(Dataset extract begins)

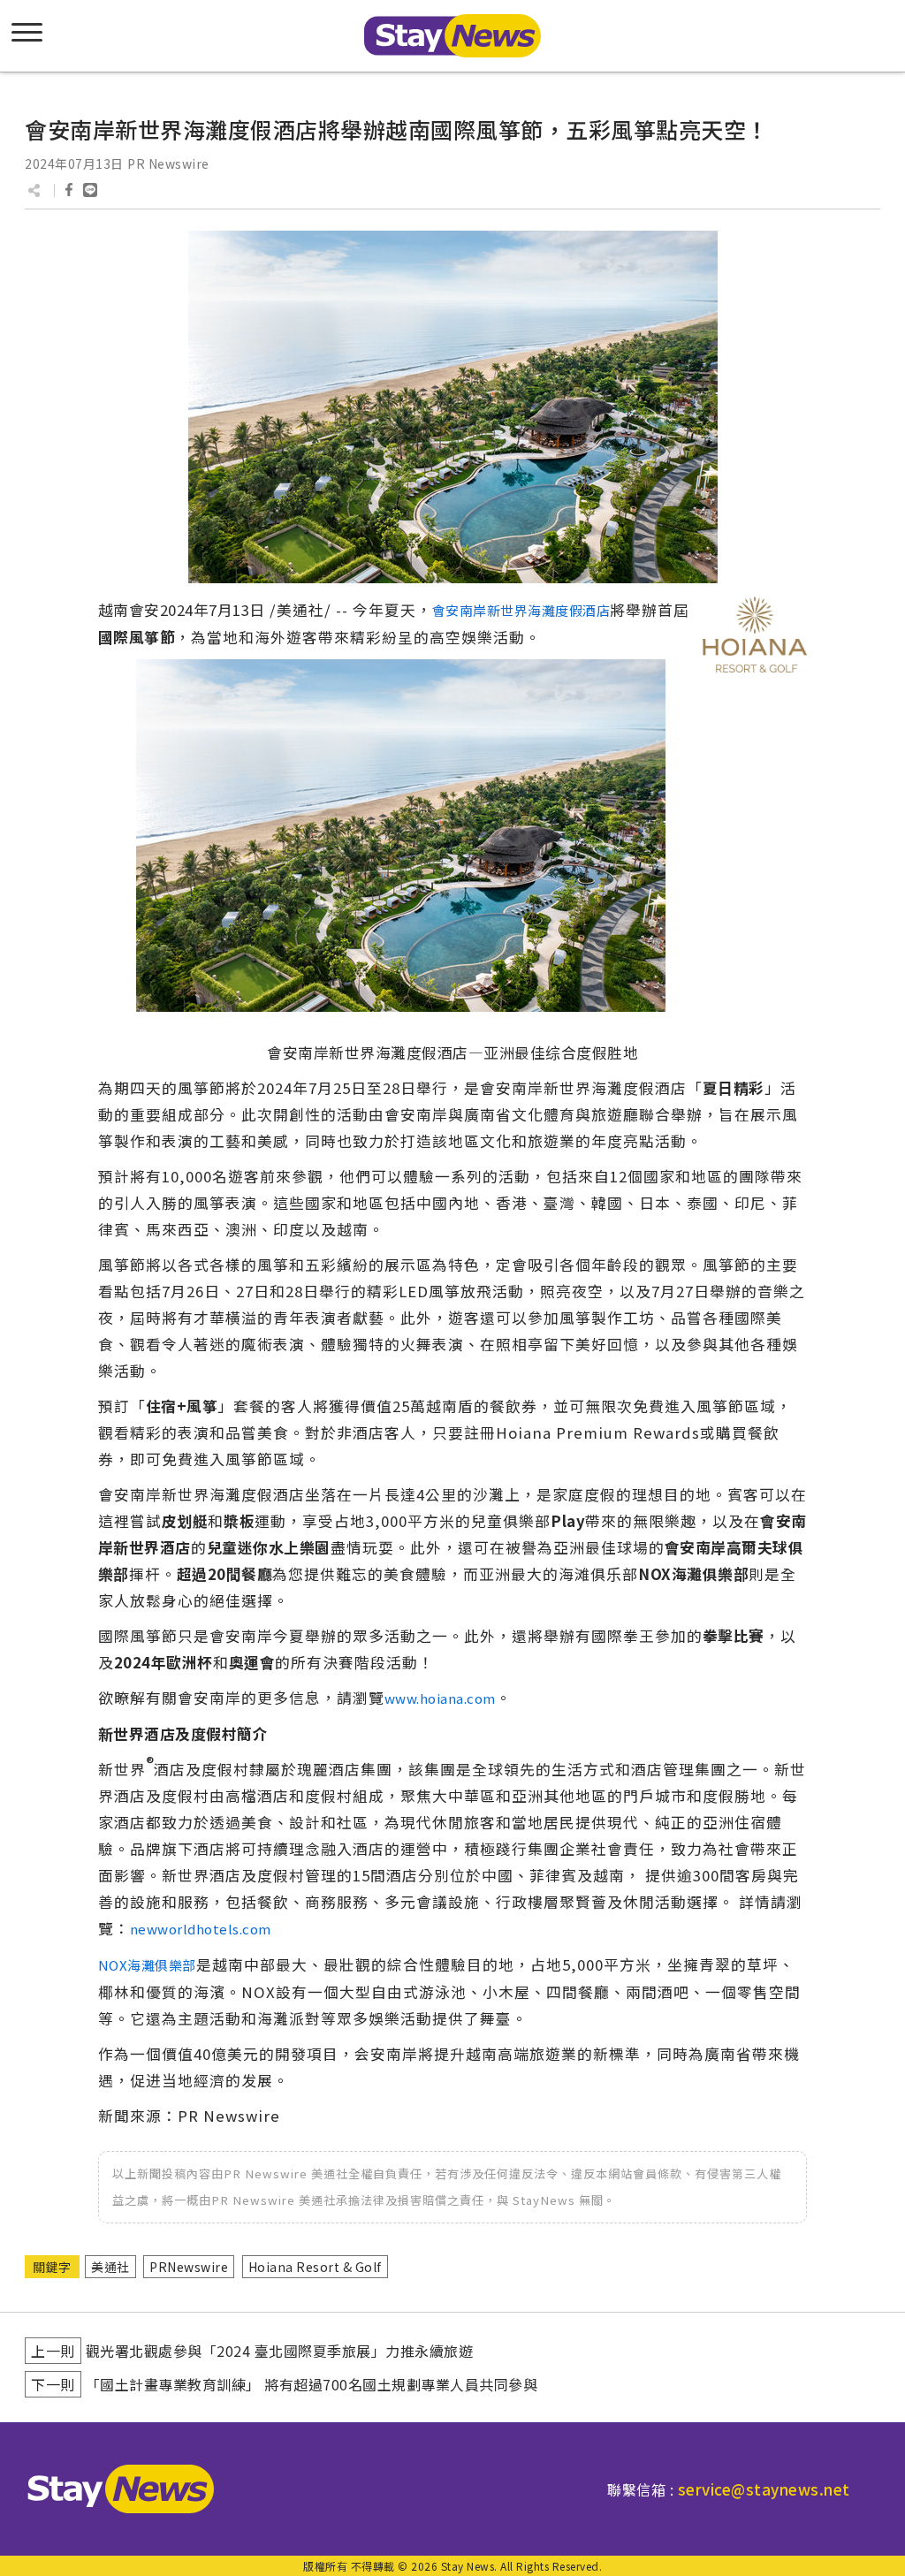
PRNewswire (188, 2267)
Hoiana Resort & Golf (315, 2267)
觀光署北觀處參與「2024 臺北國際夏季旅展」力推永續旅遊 (280, 2350)
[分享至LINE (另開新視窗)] (90, 190)
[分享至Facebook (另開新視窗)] (68, 190)
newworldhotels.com (200, 1928)
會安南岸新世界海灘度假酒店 (521, 610)
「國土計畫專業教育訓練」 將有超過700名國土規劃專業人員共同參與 (312, 2384)
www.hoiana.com (440, 1698)
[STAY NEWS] (452, 35)
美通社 (110, 2267)
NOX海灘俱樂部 (147, 1965)
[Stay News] (114, 2489)
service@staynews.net (764, 2489)
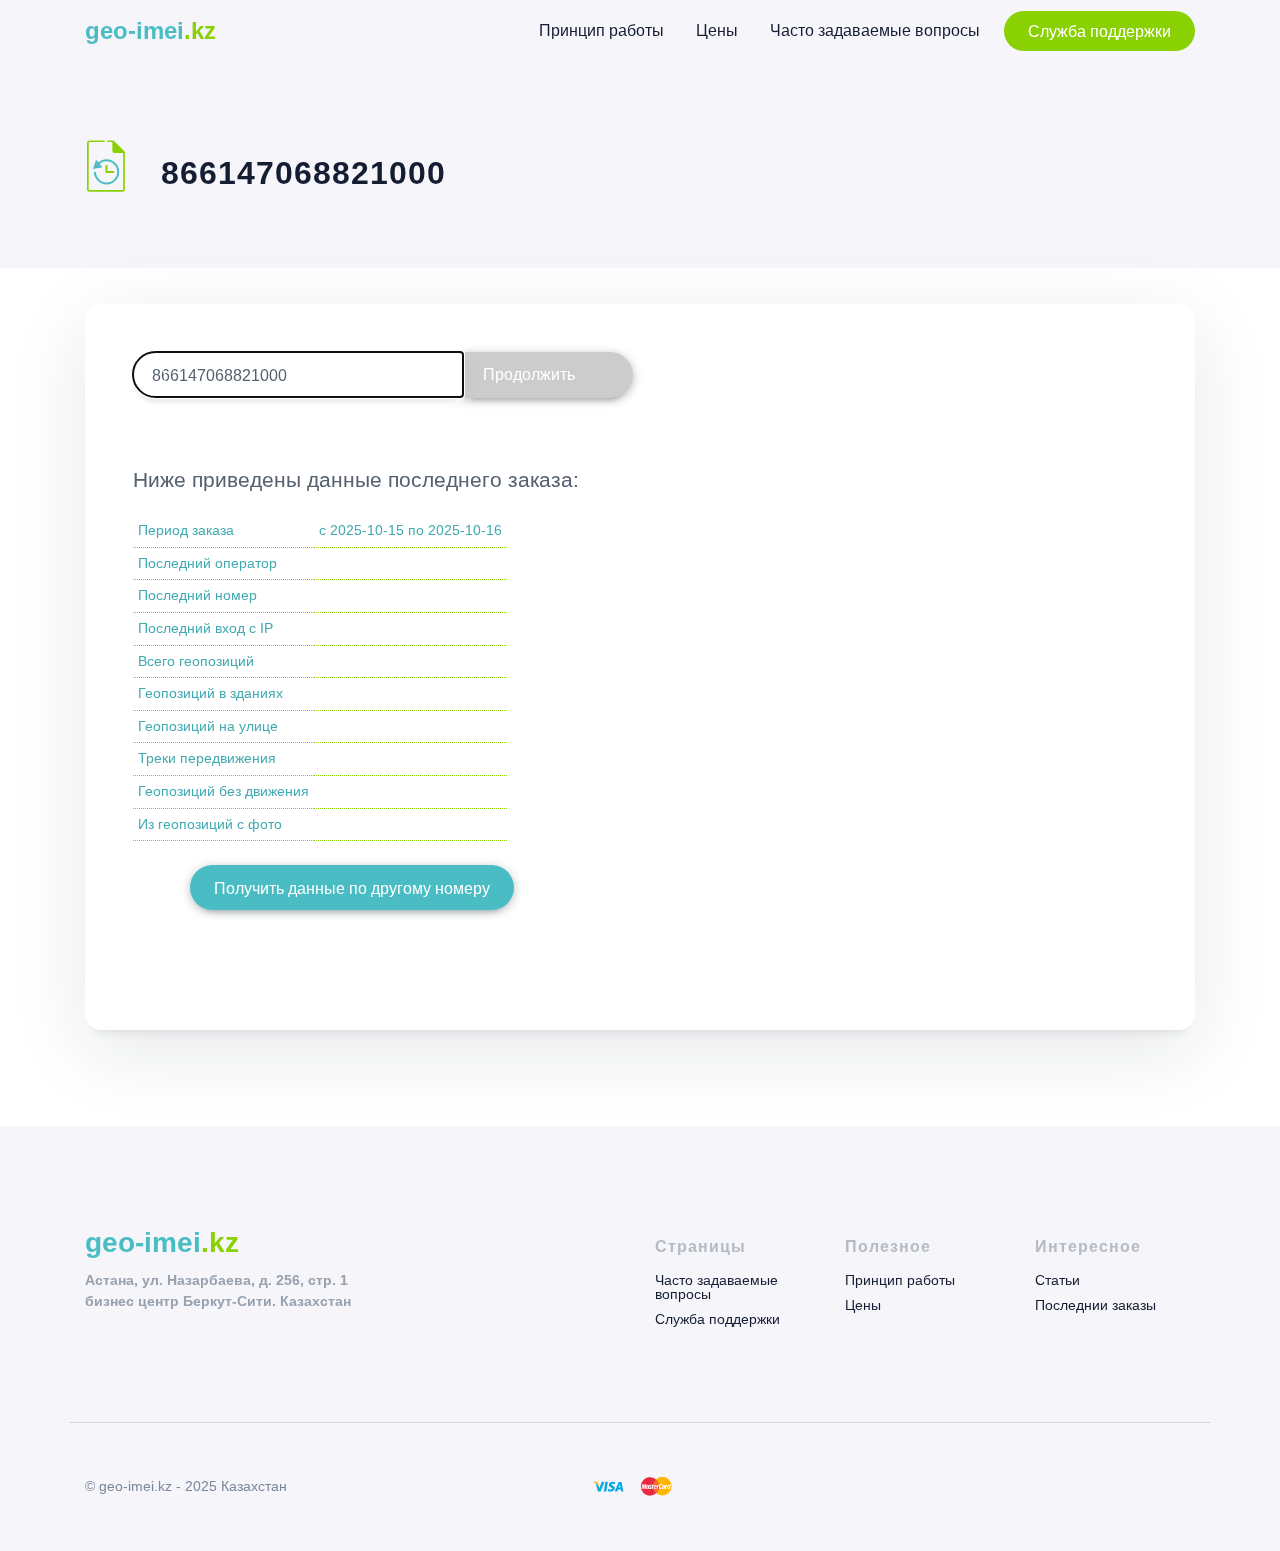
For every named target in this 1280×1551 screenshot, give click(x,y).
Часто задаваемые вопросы (875, 30)
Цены (717, 30)
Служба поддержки (1099, 31)
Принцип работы (601, 30)
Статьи (1057, 1280)
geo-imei (150, 30)
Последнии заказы (1095, 1304)
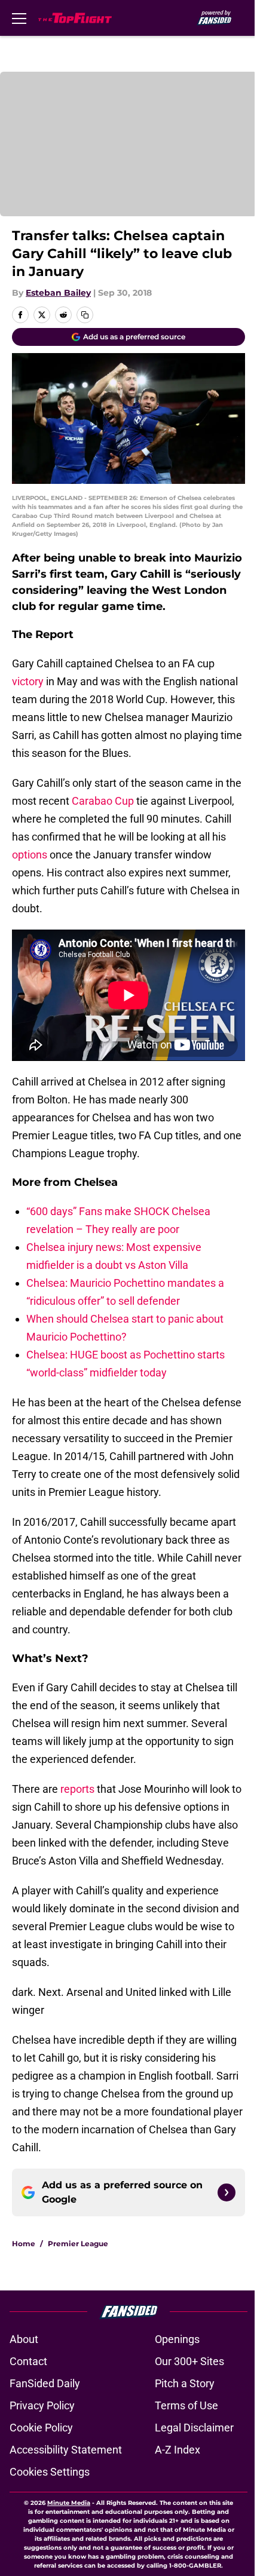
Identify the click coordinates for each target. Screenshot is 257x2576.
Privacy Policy (42, 2405)
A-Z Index (177, 2449)
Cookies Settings (50, 2471)
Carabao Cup (103, 801)
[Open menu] (19, 18)
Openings (177, 2339)
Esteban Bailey (58, 292)
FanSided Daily (45, 2383)
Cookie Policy (41, 2427)
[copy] (85, 314)
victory (28, 681)
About (24, 2339)
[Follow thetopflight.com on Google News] (226, 2192)
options (29, 854)
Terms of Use (186, 2405)
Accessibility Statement (66, 2449)
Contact (28, 2361)
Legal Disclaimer (194, 2427)
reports (77, 1789)
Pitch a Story (185, 2383)
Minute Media (68, 2503)
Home (23, 2243)
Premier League (78, 2243)
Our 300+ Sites (189, 2361)
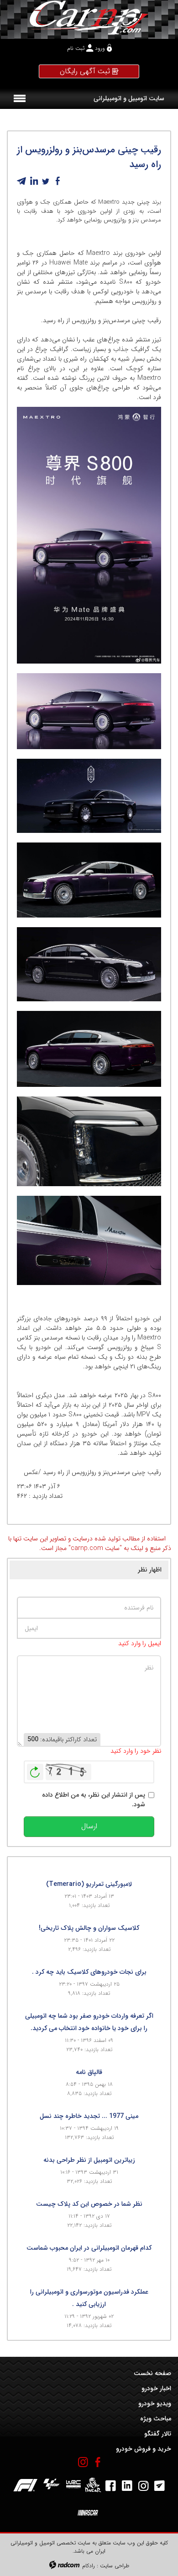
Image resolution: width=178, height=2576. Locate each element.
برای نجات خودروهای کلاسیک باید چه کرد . (89, 1972)
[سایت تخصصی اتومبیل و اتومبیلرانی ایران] (89, 17)
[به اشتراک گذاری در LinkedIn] (34, 181)
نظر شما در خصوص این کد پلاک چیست (89, 2204)
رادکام (88, 2565)
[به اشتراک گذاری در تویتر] (46, 181)
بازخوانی (35, 1769)
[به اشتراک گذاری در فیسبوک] (57, 181)
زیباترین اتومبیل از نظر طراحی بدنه (89, 2160)
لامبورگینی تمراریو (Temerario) (89, 1884)
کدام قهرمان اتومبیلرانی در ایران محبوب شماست (89, 2248)
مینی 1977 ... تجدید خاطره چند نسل (89, 2116)
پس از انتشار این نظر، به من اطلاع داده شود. (93, 1799)
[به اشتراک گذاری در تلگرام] (22, 181)
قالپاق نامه (89, 2072)
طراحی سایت (114, 2565)
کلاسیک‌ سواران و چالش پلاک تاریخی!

(Dataset extract ends)

_What the task asks:_ The lines in the records above that include the word "کلاسیک" must be copied out.

_Answer for the task:_
برای نجات خودروهای کلاسیک باید چه کرد . (89, 1972)
کلاسیک‌ سواران و چالش پلاک تاریخی!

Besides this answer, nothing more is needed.